Of the lines listed below, return exactly those that run from the line containing "Image resolution: width=1366" through the line containing "Click the 金额权限分配", both included.

══ Records shown

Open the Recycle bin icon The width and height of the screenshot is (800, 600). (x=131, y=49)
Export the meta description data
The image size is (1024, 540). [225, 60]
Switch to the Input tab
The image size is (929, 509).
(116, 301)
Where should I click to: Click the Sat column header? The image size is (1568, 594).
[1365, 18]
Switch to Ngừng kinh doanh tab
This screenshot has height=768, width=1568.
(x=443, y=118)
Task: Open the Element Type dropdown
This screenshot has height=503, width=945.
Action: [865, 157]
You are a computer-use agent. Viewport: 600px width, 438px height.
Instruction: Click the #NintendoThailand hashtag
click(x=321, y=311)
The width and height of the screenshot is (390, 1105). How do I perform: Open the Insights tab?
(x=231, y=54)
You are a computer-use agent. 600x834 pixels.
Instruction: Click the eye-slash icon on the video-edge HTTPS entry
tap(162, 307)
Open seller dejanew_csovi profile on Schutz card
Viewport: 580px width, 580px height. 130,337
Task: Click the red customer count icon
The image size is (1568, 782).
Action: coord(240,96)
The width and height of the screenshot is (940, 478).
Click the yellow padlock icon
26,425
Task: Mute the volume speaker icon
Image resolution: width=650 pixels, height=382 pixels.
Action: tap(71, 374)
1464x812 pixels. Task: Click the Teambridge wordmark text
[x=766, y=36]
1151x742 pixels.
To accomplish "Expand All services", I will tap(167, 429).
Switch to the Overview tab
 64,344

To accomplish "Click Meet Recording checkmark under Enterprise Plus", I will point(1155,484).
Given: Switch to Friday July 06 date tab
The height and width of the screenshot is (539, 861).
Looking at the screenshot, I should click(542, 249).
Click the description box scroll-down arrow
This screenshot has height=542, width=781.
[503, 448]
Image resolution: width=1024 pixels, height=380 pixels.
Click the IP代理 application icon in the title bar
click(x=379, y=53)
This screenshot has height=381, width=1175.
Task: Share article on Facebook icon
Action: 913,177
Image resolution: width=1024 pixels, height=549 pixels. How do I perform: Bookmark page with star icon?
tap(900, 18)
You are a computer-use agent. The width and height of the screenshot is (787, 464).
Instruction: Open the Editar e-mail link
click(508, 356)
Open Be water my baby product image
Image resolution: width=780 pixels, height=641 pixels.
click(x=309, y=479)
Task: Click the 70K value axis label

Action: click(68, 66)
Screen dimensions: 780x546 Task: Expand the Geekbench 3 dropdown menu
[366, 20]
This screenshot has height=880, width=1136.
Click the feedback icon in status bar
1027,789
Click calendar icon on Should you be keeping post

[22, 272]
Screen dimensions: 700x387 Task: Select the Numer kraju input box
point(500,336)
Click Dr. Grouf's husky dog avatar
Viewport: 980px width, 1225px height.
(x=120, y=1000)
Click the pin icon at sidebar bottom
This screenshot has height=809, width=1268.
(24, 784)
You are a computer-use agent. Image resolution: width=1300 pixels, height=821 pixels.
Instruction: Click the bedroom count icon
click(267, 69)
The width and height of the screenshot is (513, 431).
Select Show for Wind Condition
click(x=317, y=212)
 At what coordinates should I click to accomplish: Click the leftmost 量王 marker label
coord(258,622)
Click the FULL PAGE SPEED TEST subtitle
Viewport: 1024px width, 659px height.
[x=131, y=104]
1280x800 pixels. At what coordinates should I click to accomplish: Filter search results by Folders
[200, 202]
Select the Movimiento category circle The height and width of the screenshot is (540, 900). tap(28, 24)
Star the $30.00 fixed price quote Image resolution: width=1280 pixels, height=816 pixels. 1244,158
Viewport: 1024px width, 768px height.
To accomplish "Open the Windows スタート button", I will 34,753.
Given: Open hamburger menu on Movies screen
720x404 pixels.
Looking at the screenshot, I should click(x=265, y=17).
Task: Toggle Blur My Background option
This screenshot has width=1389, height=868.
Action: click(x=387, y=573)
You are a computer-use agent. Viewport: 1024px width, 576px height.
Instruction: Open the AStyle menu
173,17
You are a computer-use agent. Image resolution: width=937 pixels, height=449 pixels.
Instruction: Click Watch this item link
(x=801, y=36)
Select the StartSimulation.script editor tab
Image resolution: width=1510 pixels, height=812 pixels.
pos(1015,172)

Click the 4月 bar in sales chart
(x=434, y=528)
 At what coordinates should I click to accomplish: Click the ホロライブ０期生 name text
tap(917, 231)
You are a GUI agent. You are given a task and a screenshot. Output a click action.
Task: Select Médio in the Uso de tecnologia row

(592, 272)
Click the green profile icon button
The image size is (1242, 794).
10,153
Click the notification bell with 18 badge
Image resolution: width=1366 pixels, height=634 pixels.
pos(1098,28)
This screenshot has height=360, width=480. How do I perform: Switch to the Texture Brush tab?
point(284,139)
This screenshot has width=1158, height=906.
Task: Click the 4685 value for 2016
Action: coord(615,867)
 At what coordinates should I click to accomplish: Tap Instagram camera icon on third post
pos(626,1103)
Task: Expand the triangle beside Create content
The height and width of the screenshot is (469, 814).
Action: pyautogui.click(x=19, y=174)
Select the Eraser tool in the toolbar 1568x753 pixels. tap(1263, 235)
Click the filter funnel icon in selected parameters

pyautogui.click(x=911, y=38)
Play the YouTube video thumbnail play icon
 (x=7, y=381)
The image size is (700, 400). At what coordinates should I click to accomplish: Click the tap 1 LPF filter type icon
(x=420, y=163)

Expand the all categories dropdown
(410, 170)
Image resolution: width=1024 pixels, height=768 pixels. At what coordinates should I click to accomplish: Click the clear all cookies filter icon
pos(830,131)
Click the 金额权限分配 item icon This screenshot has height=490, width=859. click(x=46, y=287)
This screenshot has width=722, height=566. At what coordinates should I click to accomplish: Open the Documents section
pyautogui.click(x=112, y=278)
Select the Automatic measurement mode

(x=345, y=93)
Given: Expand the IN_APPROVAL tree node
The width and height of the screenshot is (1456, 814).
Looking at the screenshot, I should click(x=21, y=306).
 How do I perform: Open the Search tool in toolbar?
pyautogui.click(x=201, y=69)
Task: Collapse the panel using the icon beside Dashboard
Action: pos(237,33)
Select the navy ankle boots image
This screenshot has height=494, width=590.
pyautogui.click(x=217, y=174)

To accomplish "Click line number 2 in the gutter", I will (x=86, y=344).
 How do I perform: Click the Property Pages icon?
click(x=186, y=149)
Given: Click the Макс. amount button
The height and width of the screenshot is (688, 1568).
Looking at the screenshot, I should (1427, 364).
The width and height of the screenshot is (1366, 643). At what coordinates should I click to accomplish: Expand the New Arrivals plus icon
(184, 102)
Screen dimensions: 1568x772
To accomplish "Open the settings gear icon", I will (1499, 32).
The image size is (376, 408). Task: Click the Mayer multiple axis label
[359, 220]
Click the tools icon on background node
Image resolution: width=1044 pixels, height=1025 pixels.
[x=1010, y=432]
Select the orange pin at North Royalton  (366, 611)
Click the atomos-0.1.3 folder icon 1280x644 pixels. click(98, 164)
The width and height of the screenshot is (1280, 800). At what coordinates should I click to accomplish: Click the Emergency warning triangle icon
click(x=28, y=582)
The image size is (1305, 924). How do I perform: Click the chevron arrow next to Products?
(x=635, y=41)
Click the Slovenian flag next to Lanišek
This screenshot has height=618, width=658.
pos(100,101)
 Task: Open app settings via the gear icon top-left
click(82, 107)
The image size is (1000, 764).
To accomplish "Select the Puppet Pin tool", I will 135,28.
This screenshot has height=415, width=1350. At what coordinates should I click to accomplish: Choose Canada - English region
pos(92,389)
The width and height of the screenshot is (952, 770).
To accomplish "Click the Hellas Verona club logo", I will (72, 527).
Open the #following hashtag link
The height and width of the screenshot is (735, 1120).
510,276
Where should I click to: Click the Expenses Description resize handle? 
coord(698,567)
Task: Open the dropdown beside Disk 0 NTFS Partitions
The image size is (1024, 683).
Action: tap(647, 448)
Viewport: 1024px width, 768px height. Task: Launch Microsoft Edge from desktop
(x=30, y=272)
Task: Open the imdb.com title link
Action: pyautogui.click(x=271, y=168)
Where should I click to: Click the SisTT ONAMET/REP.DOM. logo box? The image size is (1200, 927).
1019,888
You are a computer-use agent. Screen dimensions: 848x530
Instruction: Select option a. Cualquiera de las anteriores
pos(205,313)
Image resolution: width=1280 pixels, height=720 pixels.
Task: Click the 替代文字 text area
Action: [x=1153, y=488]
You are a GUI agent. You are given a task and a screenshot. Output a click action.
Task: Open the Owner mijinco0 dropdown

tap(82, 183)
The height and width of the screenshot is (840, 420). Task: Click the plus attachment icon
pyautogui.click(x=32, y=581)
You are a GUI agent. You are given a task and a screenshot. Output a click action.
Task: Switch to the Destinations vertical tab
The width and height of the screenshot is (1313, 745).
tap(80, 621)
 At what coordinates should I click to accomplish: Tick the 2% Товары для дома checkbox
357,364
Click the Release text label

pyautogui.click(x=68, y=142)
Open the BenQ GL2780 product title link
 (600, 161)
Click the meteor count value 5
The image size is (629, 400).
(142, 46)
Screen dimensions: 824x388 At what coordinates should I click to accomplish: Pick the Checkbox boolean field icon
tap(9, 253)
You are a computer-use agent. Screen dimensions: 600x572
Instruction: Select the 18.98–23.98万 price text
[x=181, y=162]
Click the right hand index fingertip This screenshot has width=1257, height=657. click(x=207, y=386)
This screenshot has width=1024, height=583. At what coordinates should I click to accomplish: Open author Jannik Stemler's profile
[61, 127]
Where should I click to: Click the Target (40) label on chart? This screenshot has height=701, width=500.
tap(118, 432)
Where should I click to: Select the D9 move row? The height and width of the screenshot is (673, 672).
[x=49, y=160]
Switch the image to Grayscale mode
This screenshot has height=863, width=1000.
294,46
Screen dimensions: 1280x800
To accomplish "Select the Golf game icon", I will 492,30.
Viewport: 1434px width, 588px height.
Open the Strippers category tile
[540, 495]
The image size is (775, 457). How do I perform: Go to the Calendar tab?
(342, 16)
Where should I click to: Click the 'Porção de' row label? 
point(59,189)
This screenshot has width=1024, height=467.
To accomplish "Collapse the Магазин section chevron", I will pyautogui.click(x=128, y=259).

════

Task result:
Image resolution: width=1366 pixels, height=634 pixels.
pos(1098,28)
This screenshot has height=360, width=480. How do I perform: Switch to the Texture Brush tab?
point(284,139)
This screenshot has width=1158, height=906.
Task: Click the 4685 value for 2016
Action: coord(615,867)
 At what coordinates should I click to accomplish: Tap Instagram camera icon on third post
pos(626,1103)
Task: Expand the triangle beside Create content
The height and width of the screenshot is (469, 814).
Action: pyautogui.click(x=19, y=174)
Select the Eraser tool in the toolbar 1568x753 pixels. tap(1263, 235)
Click the filter funnel icon in selected parameters

pyautogui.click(x=911, y=38)
Play the YouTube video thumbnail play icon
 (x=7, y=381)
The image size is (700, 400). At what coordinates should I click to accomplish: Click the tap 1 LPF filter type icon
(x=420, y=163)

Expand the all categories dropdown
(410, 170)
Image resolution: width=1024 pixels, height=768 pixels. At what coordinates should I click to accomplish: Click the clear all cookies filter icon
pos(830,131)
Click the 金额权限分配 item icon This screenshot has height=490, width=859. click(x=46, y=287)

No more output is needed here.